Illustration by Edel Rodriguez
Every time I hear of an unarmed black person being murdered it saddens me to my core. Usually, my coping mechanism is to numb my feelings out. The feelings that arise are so unpleasant. I tend to turn them off and shutdown, but last night my way of coping didn’t work.
A friend of mine posted an article by Georgina Dukes on Facebook titled, “When My Beautiful Black Boy Grows from Cute to a Threat”. The article hit me like a ton of bricks. The hard exterior I had put up just came crumbling down. My feelings started to overflow and all I could feel was downright anxious, scared, and defeated.
Being the wife of a black man comes with its fair share of responsibilities. It is my job to not only love Robert endlessly, but to also always listen, empathize, and encourage him when the pressure of society leaves him feeling unheard or unsupported. Being a black man in America can feel like a never-ending struggle. He is often the only black person at the executive table in the workplace. Or one of few black men in our neighborhood. The minuscule things he and his other close black male friends have to think about saddens me. Like when he says “I don’t feel safe jogging my neighborhood at night.” or comments like “ I should put my hood down so people can see my face.”
As a biracial woman, Robert’s experiences and what Micah will likely encounter is something I can’t fully relate to. As Micah grows up, I am so glad he will have the guidance of us both (especially Robert) to help him navigate the hardships he may face. Even though I can’t fully understand the weight Robert carries on his shoulders every day, I will still continue to do my job. Which is to be strong for him, to listen to him, support him, and continue to make sure he knows how loved and cherished he is.
I wish I could protect both of them from how ignorant and unfair society can be. I know there will be a day when Micah realizes he’s “black” and that he cannot function in our society the same way his white friends can. That he must always follow all of the rules and that he needs to be extra aware of how he presents himself to the world. I pray that when the time comes for us to have “the talk” with him he knows how special and important he is. When the time comes that he is no longer seen as this adorable kid with dimples and is seen as a potential threat I hope he doesn’t live in fear. I hope he remembers our words. That he is significant, valued, and so, so loved.
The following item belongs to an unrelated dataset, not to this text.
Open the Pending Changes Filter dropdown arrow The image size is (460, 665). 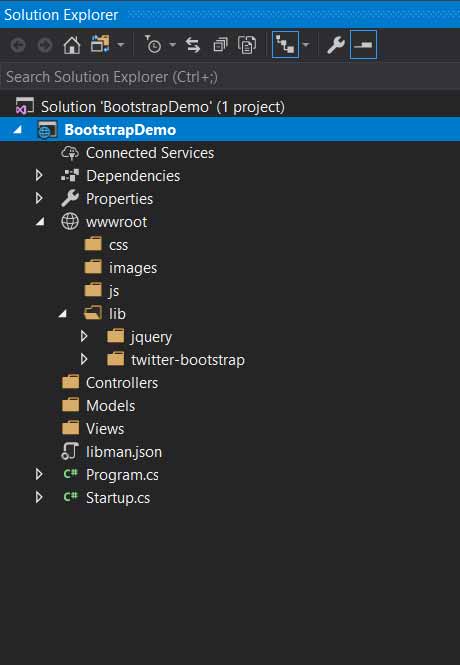tap(172, 45)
If you are reading this and wondering what you can do to support the black people in your life, don’t be afraid to ask us how we are doing. I’ve had several people reach out to me asking how I am coping with everything that is going on and it has meant so much to me.
You can support us by continuing to educate yourself. Learn and understand any biases you may have – conscious or subconscious. Speak up when you see something you don’t agree with, have conversations at the dinner table with your children about how important it is to be an advocate for other people of color, to fight for justice, equality, and peace, sign petitions, peacefully protest and most importantly vote. Vote with both the majority and the minority in mind, so that we can continue on this path toward a better future for the next generation, including our Micah’s of the world.
Thank you for reading,
2 thoughts on “A Wife and Mother to Black Males in America”
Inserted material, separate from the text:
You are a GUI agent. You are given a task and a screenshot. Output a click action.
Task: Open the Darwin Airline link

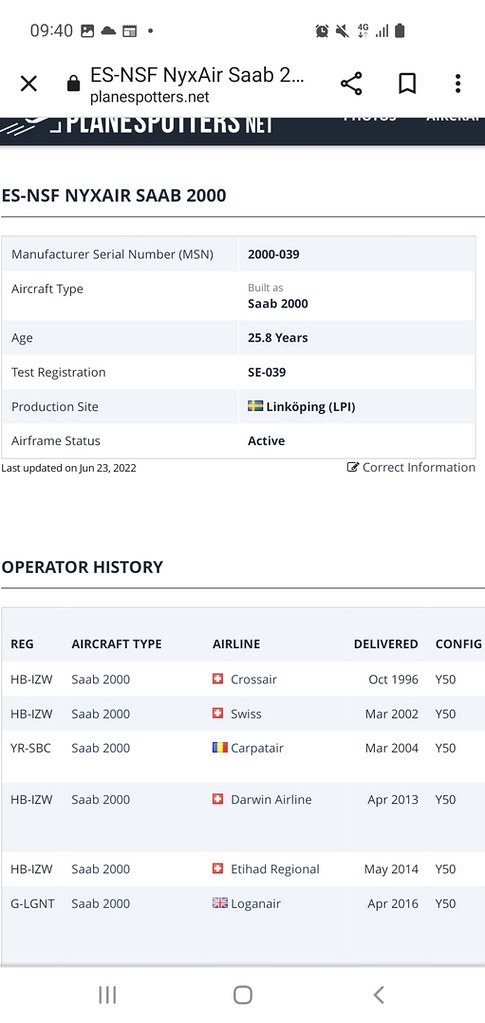point(271,799)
Beautifully laid out. Thanks for taking the time to lay down wisdom on the doorstep of our ongoing troubled times. I’m a black Man and I can relate to just about everything you wrote. The talk that you mentioned, I wonder if it’s time to revisit and revise it, because it seems to not be working. Just a thought and I’m thinking about how I can bring the light into a dark place and ask that everyone speak honestly and openly… and I know that’s often easier said than done, because there has to be a place where the atmosphere is conducive to trust and a caring from the people in that atmosphere with know judgement. Thanks 🙏🏿 again for sharing and you have an amazing blog. I will look around later. 1Love💜🕊 brent k williams sr!
Thank you for your kind words and for your thoughtful comment and insights. I totally agree with you…we need to focus on speaking openly and honestly and bringing light into dark places. I love that!